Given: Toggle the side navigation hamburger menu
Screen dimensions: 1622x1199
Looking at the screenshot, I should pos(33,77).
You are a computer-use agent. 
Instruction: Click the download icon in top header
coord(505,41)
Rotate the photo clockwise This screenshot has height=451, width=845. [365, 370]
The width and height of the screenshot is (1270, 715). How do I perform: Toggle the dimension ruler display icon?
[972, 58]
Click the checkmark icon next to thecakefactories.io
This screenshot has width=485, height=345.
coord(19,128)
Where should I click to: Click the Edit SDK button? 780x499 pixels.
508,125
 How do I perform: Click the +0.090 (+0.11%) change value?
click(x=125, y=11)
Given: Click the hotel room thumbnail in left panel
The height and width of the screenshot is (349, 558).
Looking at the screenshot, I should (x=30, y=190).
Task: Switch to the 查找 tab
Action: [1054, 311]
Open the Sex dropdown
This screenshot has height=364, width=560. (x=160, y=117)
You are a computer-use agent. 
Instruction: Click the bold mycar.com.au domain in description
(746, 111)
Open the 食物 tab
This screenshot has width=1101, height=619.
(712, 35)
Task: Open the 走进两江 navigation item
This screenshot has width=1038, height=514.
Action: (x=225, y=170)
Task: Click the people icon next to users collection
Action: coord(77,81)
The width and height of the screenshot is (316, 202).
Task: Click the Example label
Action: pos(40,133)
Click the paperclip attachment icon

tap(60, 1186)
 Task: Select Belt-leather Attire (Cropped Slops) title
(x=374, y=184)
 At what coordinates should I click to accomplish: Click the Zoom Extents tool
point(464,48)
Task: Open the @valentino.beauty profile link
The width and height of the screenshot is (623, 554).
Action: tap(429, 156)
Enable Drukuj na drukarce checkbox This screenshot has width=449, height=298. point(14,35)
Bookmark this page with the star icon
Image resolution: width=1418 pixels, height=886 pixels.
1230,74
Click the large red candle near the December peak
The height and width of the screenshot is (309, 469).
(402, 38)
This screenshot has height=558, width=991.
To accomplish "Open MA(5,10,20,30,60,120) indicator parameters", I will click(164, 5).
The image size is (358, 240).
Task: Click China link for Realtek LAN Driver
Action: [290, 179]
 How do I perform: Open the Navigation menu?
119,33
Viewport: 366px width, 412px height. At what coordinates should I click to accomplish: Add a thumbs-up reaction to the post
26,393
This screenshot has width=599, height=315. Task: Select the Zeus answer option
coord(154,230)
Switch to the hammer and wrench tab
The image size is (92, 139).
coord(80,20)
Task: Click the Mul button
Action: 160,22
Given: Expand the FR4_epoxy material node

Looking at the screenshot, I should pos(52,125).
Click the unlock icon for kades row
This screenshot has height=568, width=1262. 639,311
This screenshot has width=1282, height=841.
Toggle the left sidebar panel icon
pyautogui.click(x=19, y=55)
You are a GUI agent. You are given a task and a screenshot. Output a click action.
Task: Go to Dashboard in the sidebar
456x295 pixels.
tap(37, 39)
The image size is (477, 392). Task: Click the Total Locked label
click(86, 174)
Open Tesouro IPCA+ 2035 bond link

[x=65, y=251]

◆ ◆ ◆ ◆ ◆ ◆ ◆

_Required work_
Quote the listing above verbatim, starting at its first line and stopping after the line that contains "Rotate the photo".

_Result_
Given: Toggle the side navigation hamburger menu
Screen dimensions: 1622x1199
Looking at the screenshot, I should pos(33,77).
You are a computer-use agent. 
Instruction: Click the download icon in top header
coord(505,41)
Rotate the photo clockwise This screenshot has height=451, width=845. [365, 370]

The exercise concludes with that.